Senator Joe Manchin Seeks Compromise on Voting Rights Legislation

FILE - In this Feb. 25, 2021, file photo, reporters question Sen. Joe Manchin, D-W.Va., as he arrives for votes on President Joe Biden's cabinet nominees, at the Capitol in Washington. (AP Photo/J. Scott Applewhite, File)
CHARLESTON — U.S. Sen. Joe Manchin, D-W.Va., said Wednesday he is working with fellow Democratic senators to make changes to a key voting rights bill that has some lawmakers conflicted.
Speaking Wednesday after the unveiling of signage for the New River Gorge National Park and Preserve, Manchin said he is working with Rep. James Clyburn, D-S.C., and Sen. Raphael Warnock, D-Ga., the point men on H.R. 1 and S. 1, also called the For the People Act.

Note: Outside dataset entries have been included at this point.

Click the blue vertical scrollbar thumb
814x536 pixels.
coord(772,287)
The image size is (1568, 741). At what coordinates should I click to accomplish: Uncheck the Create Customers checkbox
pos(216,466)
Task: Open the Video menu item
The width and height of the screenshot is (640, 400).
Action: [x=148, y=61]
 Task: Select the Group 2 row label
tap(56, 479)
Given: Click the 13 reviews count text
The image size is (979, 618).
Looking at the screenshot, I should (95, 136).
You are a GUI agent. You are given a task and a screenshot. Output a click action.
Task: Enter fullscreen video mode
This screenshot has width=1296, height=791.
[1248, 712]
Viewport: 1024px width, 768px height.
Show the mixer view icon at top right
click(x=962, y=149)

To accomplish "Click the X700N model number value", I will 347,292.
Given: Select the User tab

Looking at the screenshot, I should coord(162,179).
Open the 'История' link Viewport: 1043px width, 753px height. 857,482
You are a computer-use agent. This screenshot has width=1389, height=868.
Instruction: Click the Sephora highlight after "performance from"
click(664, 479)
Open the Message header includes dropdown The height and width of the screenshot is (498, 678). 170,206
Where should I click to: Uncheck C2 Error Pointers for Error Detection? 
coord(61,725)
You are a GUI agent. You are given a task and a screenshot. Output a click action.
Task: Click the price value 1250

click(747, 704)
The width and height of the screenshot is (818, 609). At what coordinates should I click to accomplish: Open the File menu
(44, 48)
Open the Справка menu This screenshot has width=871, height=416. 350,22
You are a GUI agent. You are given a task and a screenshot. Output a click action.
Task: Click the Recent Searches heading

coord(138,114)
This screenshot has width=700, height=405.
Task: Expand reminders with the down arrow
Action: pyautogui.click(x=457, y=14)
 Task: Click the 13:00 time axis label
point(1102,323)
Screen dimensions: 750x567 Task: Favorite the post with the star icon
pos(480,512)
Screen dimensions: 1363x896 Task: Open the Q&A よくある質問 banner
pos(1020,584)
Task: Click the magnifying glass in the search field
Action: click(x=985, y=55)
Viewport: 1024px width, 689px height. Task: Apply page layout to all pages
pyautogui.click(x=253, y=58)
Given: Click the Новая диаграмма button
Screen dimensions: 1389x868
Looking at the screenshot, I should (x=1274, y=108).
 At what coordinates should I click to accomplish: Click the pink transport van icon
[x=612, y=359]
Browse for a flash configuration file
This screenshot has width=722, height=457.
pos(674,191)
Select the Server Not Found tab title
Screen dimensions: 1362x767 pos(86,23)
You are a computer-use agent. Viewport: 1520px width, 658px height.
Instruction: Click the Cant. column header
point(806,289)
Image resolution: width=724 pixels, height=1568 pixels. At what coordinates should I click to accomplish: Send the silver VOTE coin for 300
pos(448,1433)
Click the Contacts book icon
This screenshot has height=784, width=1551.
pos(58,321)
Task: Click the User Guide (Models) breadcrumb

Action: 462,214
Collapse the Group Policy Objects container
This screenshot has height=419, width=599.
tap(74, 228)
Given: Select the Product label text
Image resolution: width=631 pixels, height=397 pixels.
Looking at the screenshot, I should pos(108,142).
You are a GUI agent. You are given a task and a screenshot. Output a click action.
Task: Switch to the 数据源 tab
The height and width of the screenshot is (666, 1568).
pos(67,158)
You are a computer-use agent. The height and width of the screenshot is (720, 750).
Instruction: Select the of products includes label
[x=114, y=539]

The For the People Act passed the House of Representatives along party lines in March, but the Senate Rules and Administration Committee is expected to vote next Tuesday to allow the bill to advance to the full Senate for a vote.
According to The Washington Post, Democratic lawmakers have worked behind the scenes to craft the bill to make it more acceptable to Manchin and a handful of other Senate Democrats who have raised issues with the act. The bill also is expected not to make it past a Senate Republican filibuster attempt.
In a statement in March, Manchin said any attempt at federal election reform must be done with the cooperation of both Republicans and Democrats. Speaking Wednesday, Manchin said he still believed the two parties and the two chambers could find common ground on election reform.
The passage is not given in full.